• Exercise
Would you return the lines between the one holding "Click the Burn" and the one holding "Click the Κοινοποίη...", inclusive, and only those, exactly as they stand in the listing below?

• Available data

= Beginning of Section =

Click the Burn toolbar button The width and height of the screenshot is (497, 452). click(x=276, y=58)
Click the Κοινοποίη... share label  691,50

= End of Section =
= Beginning of Section =

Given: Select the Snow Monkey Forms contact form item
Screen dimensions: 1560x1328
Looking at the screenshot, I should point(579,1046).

= End of Section =
= Beginning of Section =

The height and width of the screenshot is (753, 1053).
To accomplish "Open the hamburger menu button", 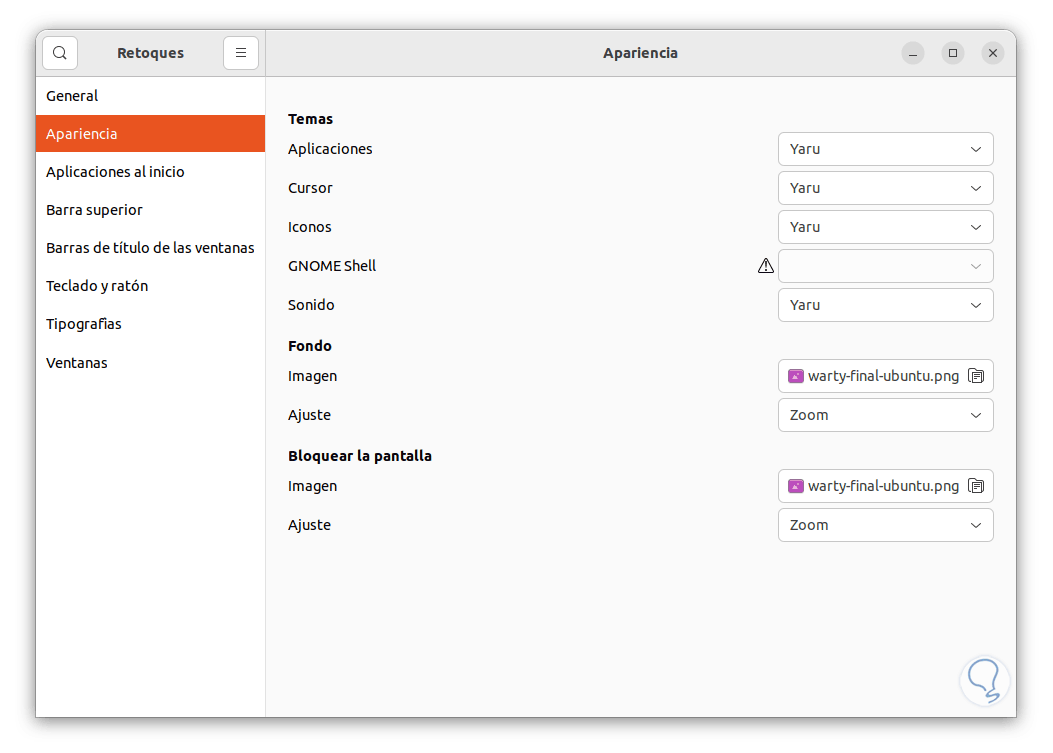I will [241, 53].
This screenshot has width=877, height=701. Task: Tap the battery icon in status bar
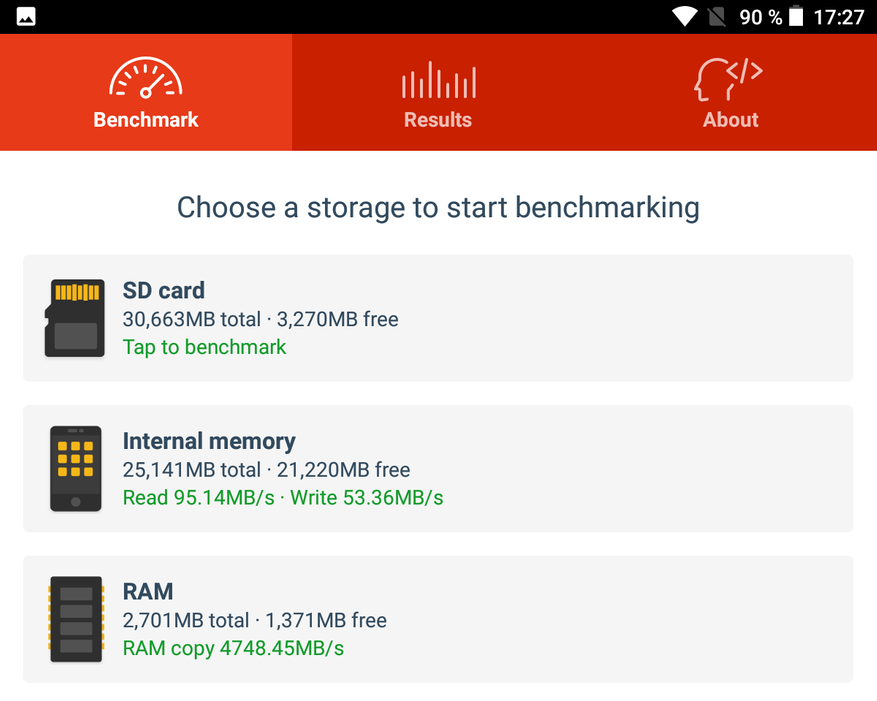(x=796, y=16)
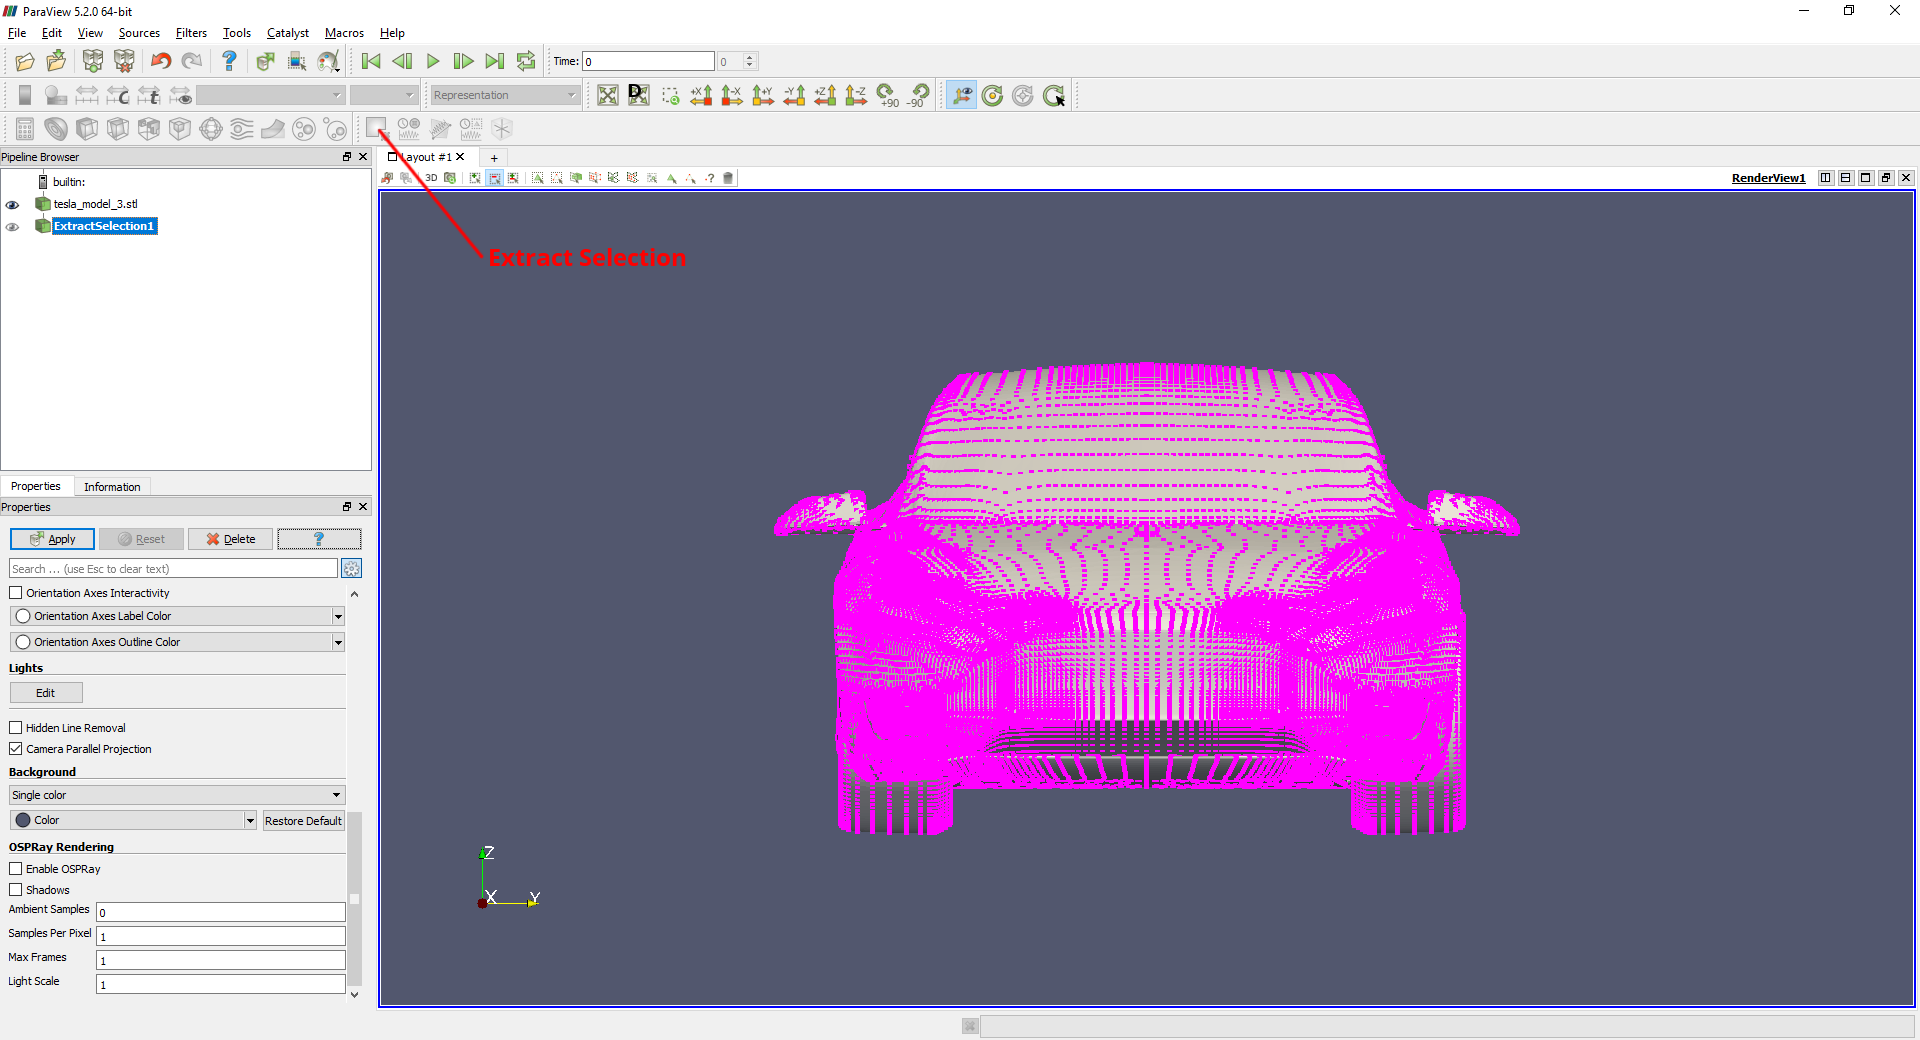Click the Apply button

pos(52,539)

= End of Section =

• Response to this task
Click the Burn toolbar button The width and height of the screenshot is (497, 452). click(x=276, y=58)
Click the Κοινοποίη... share label  691,50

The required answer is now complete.